* start Record list *

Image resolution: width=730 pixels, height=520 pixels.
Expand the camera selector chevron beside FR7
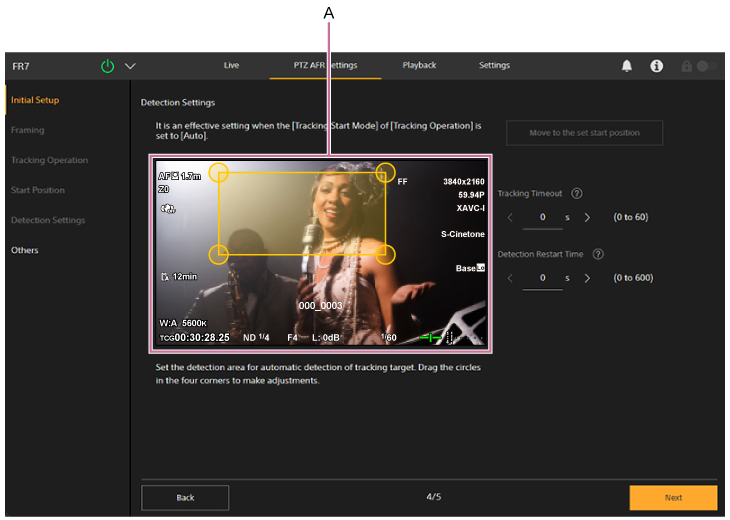pos(130,66)
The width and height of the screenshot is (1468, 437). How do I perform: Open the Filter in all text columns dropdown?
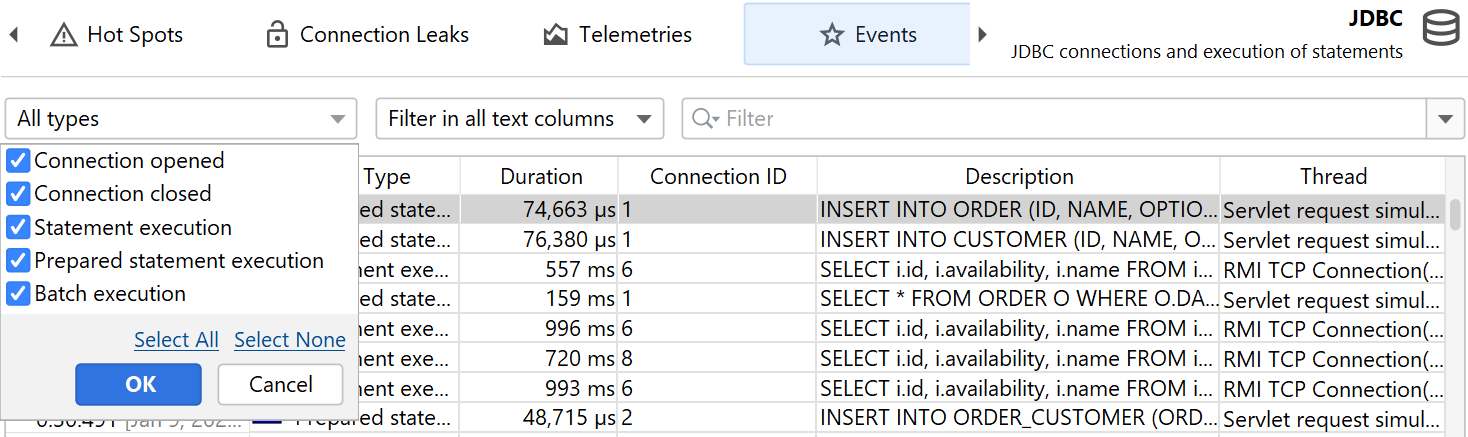[x=519, y=119]
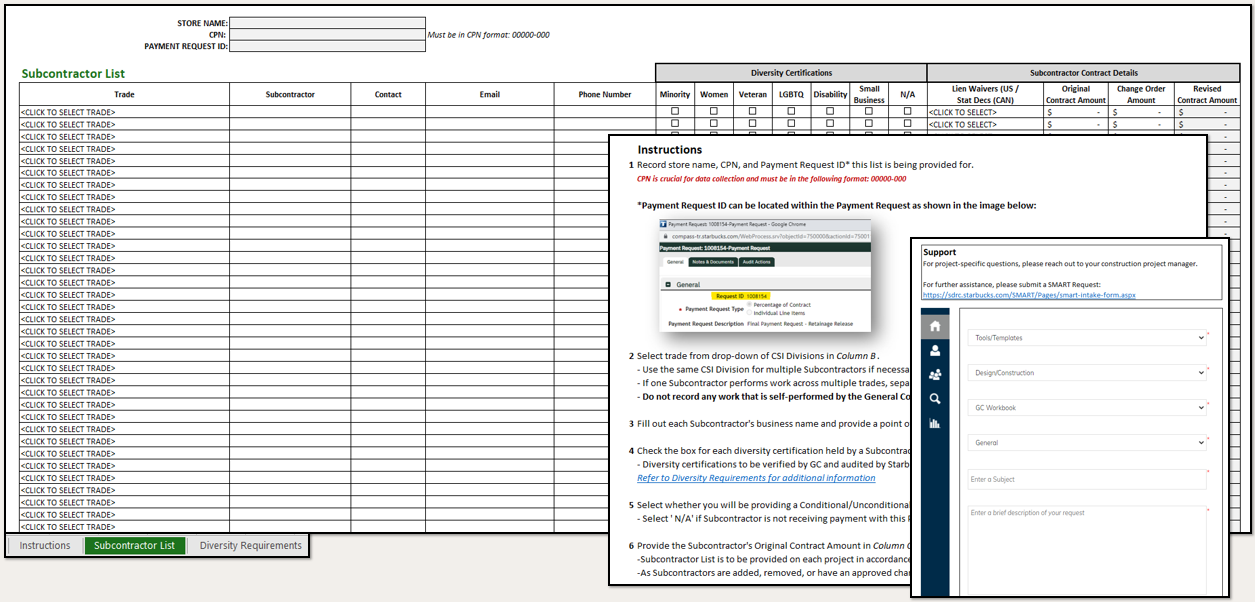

* end Record list *

Problem to solve:
Count the lines in the item-location records that contain the string "height", treating case as significant. Give only the number.

Answer to the problem:
2